Rosas Vermelhas

Em vida ela foi muito criticada, injuriada, ameaçada de morte, quase linchada pela turba ignara, tudo porque era uma linda mulher, divorciada, e, pública e notória, a amante do homem mais importante da côrte. O fato de levar aos ombros pesados preconceitos, não queria dizer ser ela uma má pessoa, pelo contrário, ajudava os necessitados, socorria os enfermos, era acima de tudo uma benemérita dos pobres e inválidos. Mas, esses atributos de bondade irritava os invejosos que viam nela uma perigosa intrusa no seio da corte, cheia de intrigas e armadilhas.
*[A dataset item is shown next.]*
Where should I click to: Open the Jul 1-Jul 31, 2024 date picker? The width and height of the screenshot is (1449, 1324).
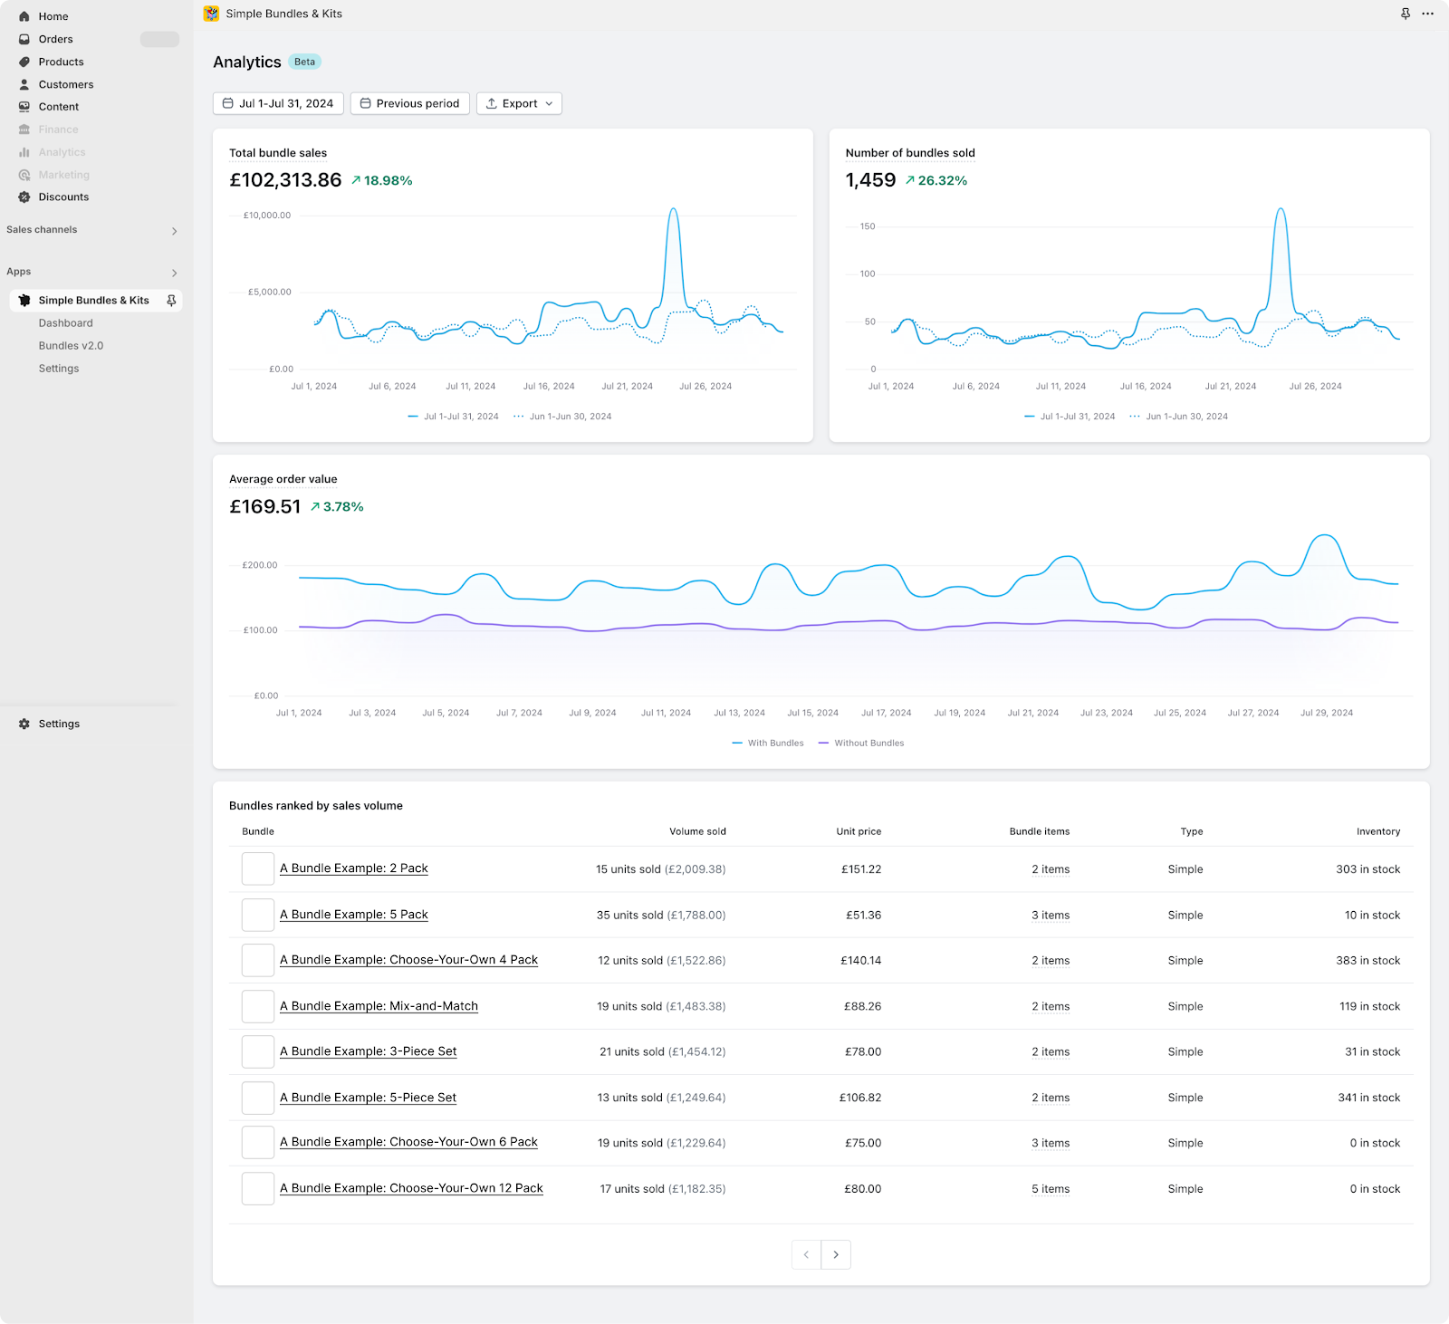point(278,103)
Com a viuvez do amante, vislumbrou ela o chegado momento de galgar o lugar que lhe era de direito, pois, dera à luz quatro filhos legítimos do Imperador. Mas grande engano seu, o Imperador ávido por poder, e vaidoso ao extremo, trocou-a por uma sangue azul da corte da Baviera. O amor apaixonado da Marquesa, recebera um duro golpe ante o fato consumado e, para revelar o caráter leviano do Imperador, este num gesto despótico, expulsa-a da corte. Foi o golpe final. As rosas vermelhas depositadas no seu mausoléu ao longo dos anos, foram de pessoas que atenderam ao seu pedido final. Mario Zan o sanfoneiro, comovido com a história, resolveu um dia ir até o cemitério da Consolação, e foi ter ao mausoléu da Marquesa encontrando-o em completo abandono, de imediato lavou-o, e vendo-o limpo, prometeu a si próprio e a Marquesa, mante-lo limpo, e assim Mario Zan, o sanfoneiro, o faz até hoje. A fama da Marquesa de dar graças à quem pede, princípalmente àquelas mulheres ultrajadas no seu amor, levou o Mario Zan acreditar que sua vida se tornou muito mais feliz, à partir da sua devoção à Marquesa.